● **ACTIVITY**:
The range starts at the line containing "Kontakt (66, 427)" and ends at the last line of the records below. Reproduce those lines exactly.
---------------
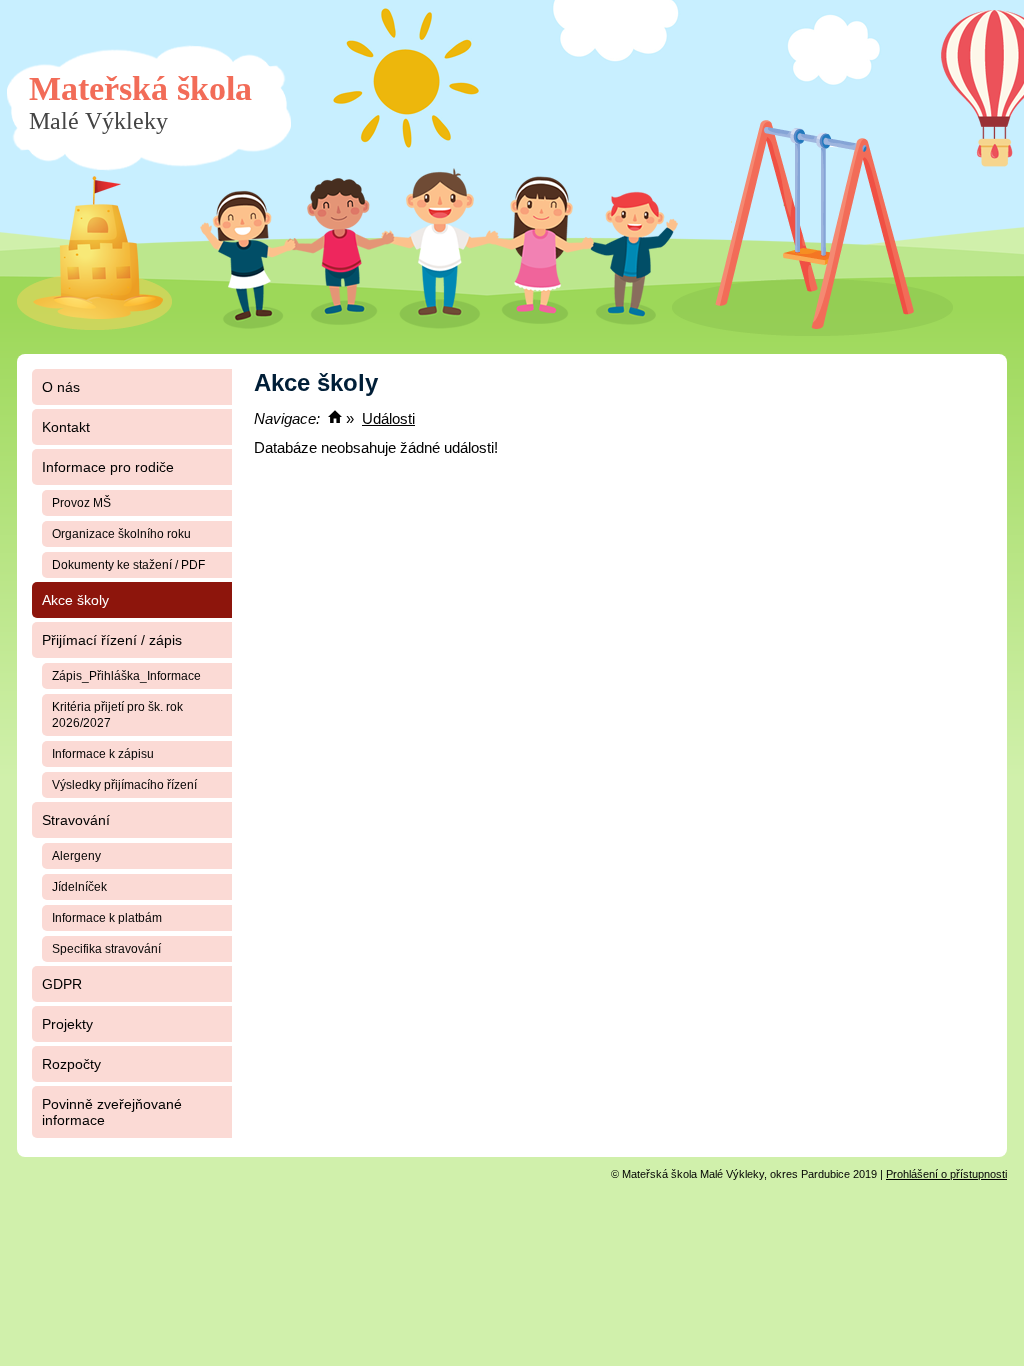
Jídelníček (79, 887)
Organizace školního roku (121, 534)
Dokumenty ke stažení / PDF (128, 565)
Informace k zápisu (103, 754)
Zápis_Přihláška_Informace (126, 676)
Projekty (67, 1024)
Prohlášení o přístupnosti (946, 1174)
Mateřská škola (140, 102)
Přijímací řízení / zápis (112, 640)
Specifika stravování (106, 949)
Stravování (76, 820)
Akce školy (75, 600)
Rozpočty (71, 1064)
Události (388, 418)
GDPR (62, 984)
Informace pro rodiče (108, 467)
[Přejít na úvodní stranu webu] (335, 418)
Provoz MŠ (81, 503)
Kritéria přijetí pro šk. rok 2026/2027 (117, 715)
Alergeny (76, 856)
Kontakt (66, 427)
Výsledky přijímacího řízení (124, 785)
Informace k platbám (107, 918)
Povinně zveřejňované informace (112, 1112)
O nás (61, 387)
---------------
● **REPLY TO THE EXERCISE**:
Kontakt (66, 427)
Výsledky přijímacího řízení (124, 785)
Informace k platbám (107, 918)
Povinně zveřejňované informace (112, 1112)
O nás (61, 387)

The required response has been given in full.